Na noite de quarta-feira (16), o presidente Donald Trump publicou nas redes sociais que a Coca-Cola teria concordado em utilizar açúcar de cana de verdade nas bebidas comercializadas nos Estados Unidos. Atualmente, a empresa adoça a maior parte de seus produtos no país com xarope de milho com alto teor de frutose, e até o momento não confirmou oficialmente se adotará a mudança.
Enquanto isso, a PepsiCo, assim como outras companhias de bens de consumo, continua observando uma queda na demanda por seus produtos tradicionais.
A receita da PepsiCo teve um aumento de 1% em comparação ao mesmo período do ano anterior, atingindo US$ 22,7 bilhões no trimestre encerrado em 14 de junho, conforme divulgado pela empresa. Já o lucro líquido recuou 59%, totalizando US$ 1,26 bilhão, principalmente devido a ajustes contábeis negativos em ativos, incluindo a desvalorização da marca Rockstar Energy Drink, adquirida em 2020.
Em nível global, a demanda por snacks e bebidas da empresa registrou uma queda de 2%.
Apesar disso, as ações da PepsiCo apresentaram alta de 6,8% no pregão do meio-dia, sendo negociadas a US$ 144,55.
Como resposta à retração nos volumes, a companhia informou que demitiu parte de sua força de trabalho e encerrou as operações de duas fábricas.
Para aumentar a lucratividade, a empresa destacou que está buscando novas formas de cortar despesas, incluindo redução de gastos com viagens e revisão de contratos com prestadores de serviço.
“Estamos revendo tudo”, afirmou Jamie Caulfield, diretor financeiro da empresa, durante conversa com analistas.
Executivos da PepsiCo afirmaram que esperam atrair mais consumidores ao destacar linhas de produtos com fórmulas mais simples ou “limpas”, além de incorporar atributos funcionais como hidratação, proteína e fibras.
Segundo o CEO Ramon Laguarta, a linha Simply de salgadinhos tem recebido feedback positivo dos consumidores. Ele ressaltou que um pacote de batatas Simply Lay’s leva apenas três ingredientes: batata, óleo e sal.

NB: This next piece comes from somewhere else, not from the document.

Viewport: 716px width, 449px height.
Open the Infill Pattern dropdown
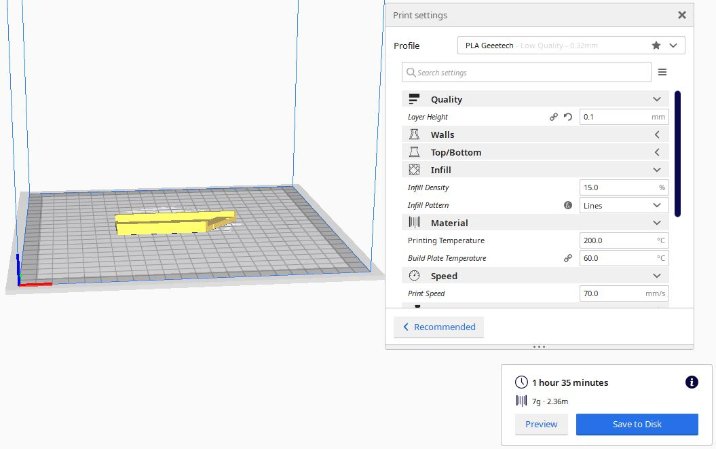tap(624, 205)
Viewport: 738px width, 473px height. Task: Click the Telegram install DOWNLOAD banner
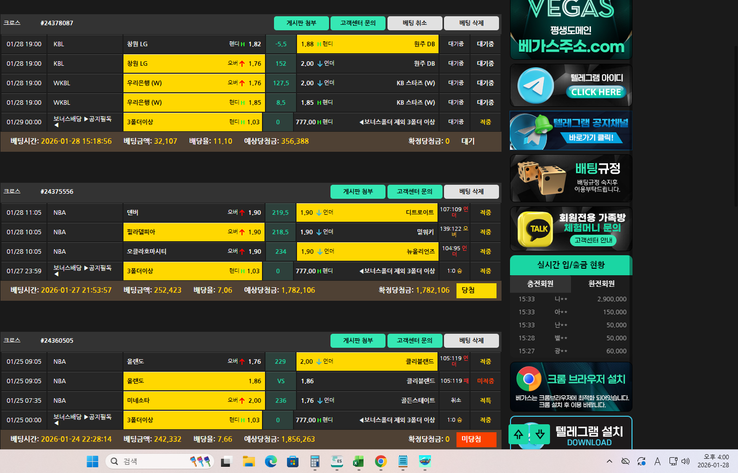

No entanto, alguns analistas demonstraram ceticismo quanto ao real interesse dos consumidores por versões mais saudáveis. Um deles lembrou que a empresa já conta com marcas voltadas à saúde, como SunChips e PopCorners, que juntas geram cerca de US$ 2 bilhões anuais em receita — um valor ainda modesto frente aos US$ 24,7 bilhões em vendas da divisão Frito-Lay América do Norte, que inclui grandes nomes como Doritos, Cheetos e Lay’s.
A PepsiCo também destacou que muitos consumidores estão buscando melhor controle de porções, e é nesse contexto que entram os pacotes menores ou multipacks de snacks.
“O segmento de alimentos em porções reduzidas continuará crescendo”, declarou Laguarta.
“Acredito que essa é uma excelente maneira de nossas marcas estarem presentes em uma alimentação equilibrada.”